Records from a dataset
┄┄┄┄┄┄┄┄┄┄┄┄┄┄┄┄┄┄┄┄

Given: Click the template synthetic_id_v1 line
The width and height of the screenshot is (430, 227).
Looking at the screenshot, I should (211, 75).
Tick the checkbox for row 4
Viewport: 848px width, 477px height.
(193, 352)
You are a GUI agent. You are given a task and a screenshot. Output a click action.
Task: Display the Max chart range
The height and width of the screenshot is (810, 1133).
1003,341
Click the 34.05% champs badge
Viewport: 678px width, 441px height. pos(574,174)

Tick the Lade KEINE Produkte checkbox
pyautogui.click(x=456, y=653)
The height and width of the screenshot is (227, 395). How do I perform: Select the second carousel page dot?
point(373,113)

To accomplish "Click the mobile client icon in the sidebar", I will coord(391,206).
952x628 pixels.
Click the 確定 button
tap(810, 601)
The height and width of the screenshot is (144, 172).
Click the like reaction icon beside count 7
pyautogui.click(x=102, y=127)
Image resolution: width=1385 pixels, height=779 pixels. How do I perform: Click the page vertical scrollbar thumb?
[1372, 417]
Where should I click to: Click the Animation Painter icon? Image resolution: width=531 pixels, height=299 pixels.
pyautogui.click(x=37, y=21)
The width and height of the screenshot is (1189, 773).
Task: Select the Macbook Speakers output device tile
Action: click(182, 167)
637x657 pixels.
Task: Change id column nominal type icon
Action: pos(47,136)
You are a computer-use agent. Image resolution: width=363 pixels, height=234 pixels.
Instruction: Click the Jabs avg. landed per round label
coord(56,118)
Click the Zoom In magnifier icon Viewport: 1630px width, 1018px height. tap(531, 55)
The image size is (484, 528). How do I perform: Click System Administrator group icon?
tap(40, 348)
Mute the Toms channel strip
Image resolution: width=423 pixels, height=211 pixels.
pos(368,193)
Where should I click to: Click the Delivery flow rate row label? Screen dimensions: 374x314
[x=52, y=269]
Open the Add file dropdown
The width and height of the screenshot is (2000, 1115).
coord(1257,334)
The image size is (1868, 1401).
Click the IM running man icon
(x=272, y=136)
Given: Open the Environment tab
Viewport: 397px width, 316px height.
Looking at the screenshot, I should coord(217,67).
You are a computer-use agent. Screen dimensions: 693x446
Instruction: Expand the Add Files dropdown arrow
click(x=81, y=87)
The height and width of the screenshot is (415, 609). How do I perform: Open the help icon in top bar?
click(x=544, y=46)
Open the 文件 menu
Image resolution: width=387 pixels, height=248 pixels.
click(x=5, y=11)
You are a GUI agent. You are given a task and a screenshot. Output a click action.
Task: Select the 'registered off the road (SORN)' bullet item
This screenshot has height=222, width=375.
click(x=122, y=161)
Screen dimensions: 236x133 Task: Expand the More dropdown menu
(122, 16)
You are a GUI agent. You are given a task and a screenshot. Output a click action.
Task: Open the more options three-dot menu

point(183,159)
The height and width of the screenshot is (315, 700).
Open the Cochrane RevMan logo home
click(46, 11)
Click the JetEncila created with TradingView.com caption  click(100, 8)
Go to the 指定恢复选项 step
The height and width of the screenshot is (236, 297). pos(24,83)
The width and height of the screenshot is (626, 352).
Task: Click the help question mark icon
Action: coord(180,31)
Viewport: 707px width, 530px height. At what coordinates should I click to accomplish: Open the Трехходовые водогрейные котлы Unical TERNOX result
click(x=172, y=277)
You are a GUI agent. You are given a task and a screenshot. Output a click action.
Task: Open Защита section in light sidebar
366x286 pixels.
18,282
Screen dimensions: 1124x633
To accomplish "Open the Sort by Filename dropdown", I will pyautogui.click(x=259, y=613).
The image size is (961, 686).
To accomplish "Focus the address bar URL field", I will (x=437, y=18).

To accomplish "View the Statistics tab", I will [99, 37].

┄┄┄┄┄┄┄┄┄┄┄┄┄┄┄┄┄┄┄┄

In the part of the records that opens with the line containing "Viewport: 707px width, 530px" and runs to the end, swap "dropdown" for "menu" and write those lines out again with nothing else changed.

### Reply
Viewport: 707px width, 530px height. At what coordinates should I click to accomplish: Open the Трехходовые водогрейные котлы Unical TERNOX result
click(x=172, y=277)
You are a GUI agent. You are given a task and a screenshot. Output a click action.
Task: Open Защита section in light sidebar
366x286 pixels.
18,282
Screen dimensions: 1124x633
To accomplish "Open the Sort by Filename menu", I will pyautogui.click(x=259, y=613).
The image size is (961, 686).
To accomplish "Focus the address bar URL field", I will (x=437, y=18).

To accomplish "View the Statistics tab", I will [99, 37].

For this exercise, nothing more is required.